HISTORY OF DUSHANBE
In 1920, the Emir of Bukhara, who had fled his capital before the onslaught of the Bolsheviks, made Dushanbe his official residence. In 1921, however, he had to flee from the Red Army to Afghanistan. Dushanbe was subsequently proclaimed the capital of the Tajik Soviet Socialist Republic and renamed Stalinabad. The city was given preference over larger towns because it was more centrally located and was already a meeting place for Tajiks due to the Monday market.
In the following years, the city developed rapidly. Tens of thousands of ethnic Tajiks moved in from Bukhara and Samarkand after these cities became part of the Uzbek SSR. The city became a centre for cotton and silk production. In the 1930s, it was connected to the Trans-Caspian Railway.

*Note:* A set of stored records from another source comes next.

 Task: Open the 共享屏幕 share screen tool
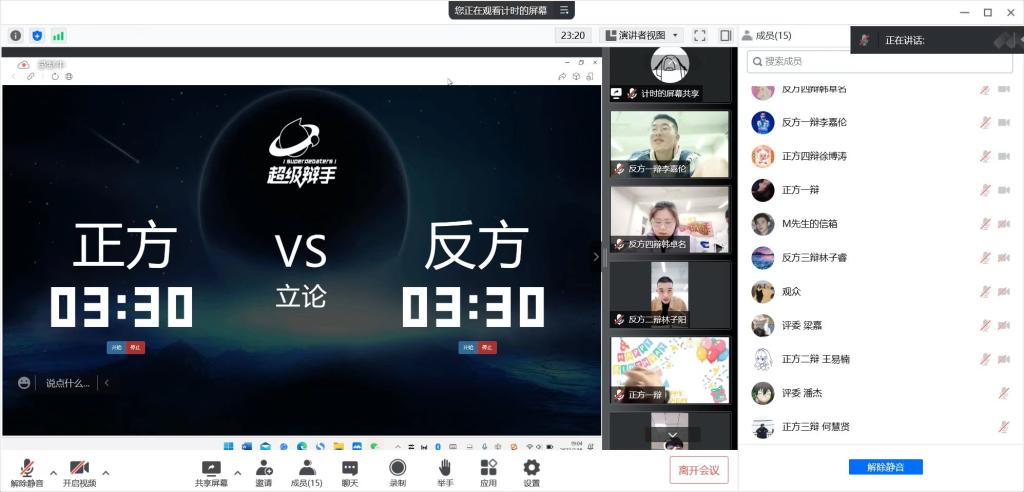211,468
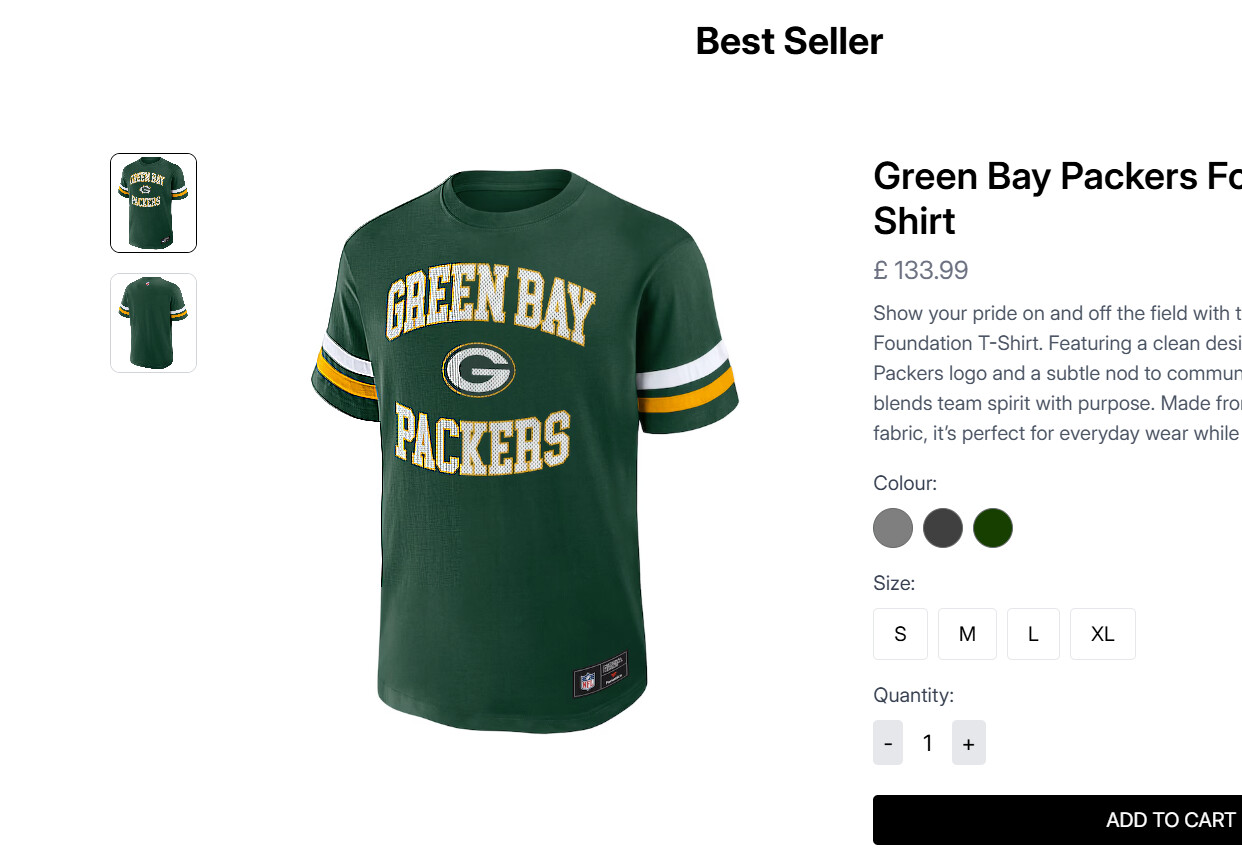Click the Quantity label

coord(914,695)
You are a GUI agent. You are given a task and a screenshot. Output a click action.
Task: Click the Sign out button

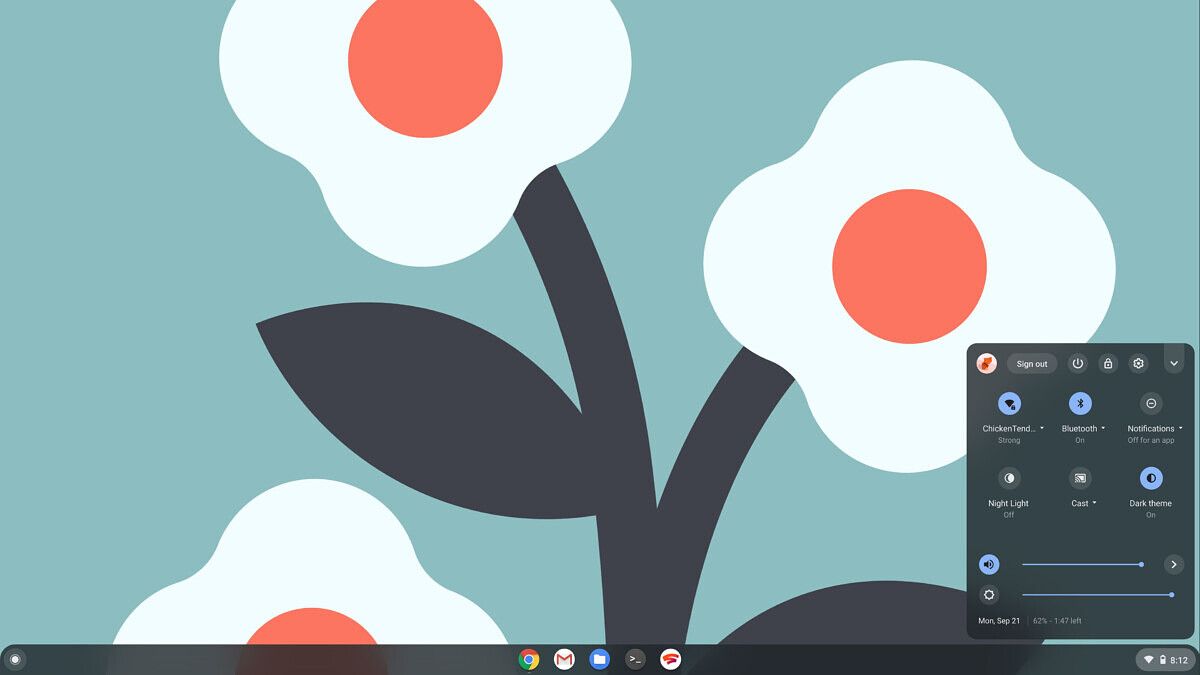[x=1031, y=363]
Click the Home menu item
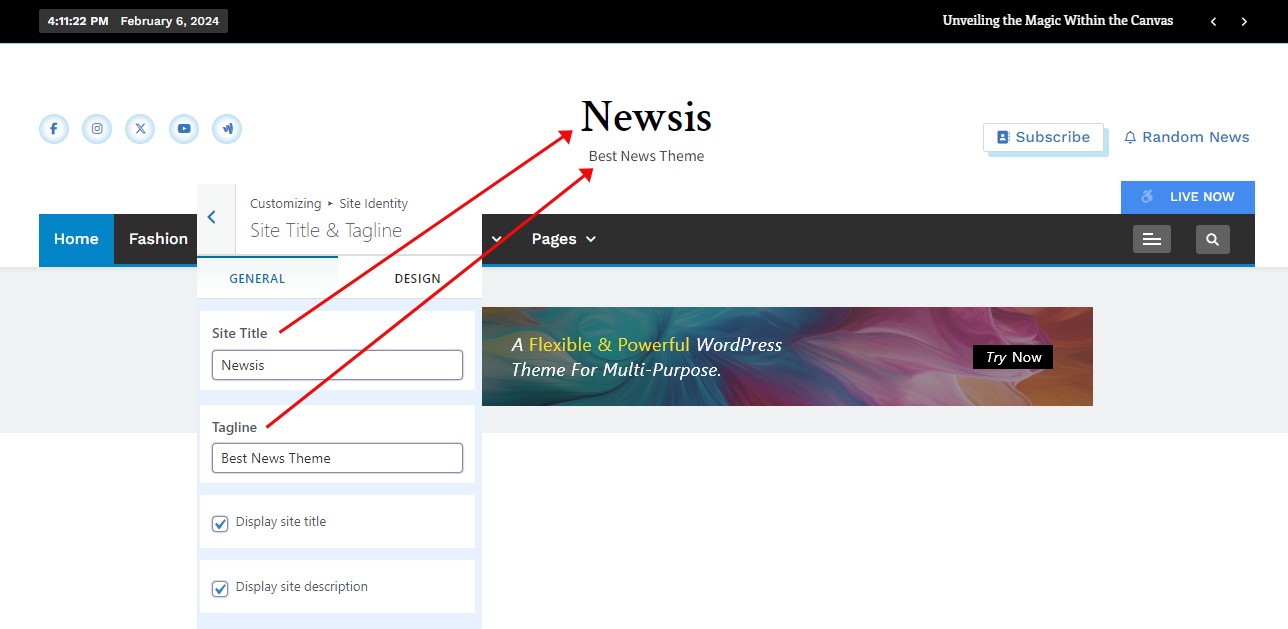The height and width of the screenshot is (629, 1288). 76,239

During the Second World War, Stalinabad became a centre for evacuees from the front. Within a short period, this led to a population increase of about 100,000 people and the construction of 17 hospitals.
On 10 November 1961, the city was renamed Dushanbe again in the course of de-Stalinisation. After the collapse of the Soviet Union, Dushanbe became the capital of independent Tajikistan on 9 September????.
The city lies at about 850 metres above sea level at the confluence of the Varzob and Kofarnihon rivers. The weather is dominated by a mainly Mediterranean, partly continental climate with hot, dry summers and cold, humid winters. The record temperatures measured so far are 45 degrees in summer and -26.6 degrees in winter.
With USD 1.4 billion, Dushanbe is responsible for more than one-fifth of the entire national gross domestic product. The city benefits from a comparatively well-developed infrastructure with an international airport and the country’s most important railway station. The construction of an above-ground metro is also planned for the coming years, with the first line scheduled for completion in 2040. In 2020, Dushanbe received USD 8 million to renovate the trolley bus system. Currently, 7 lines carry about 11 million passengers annually.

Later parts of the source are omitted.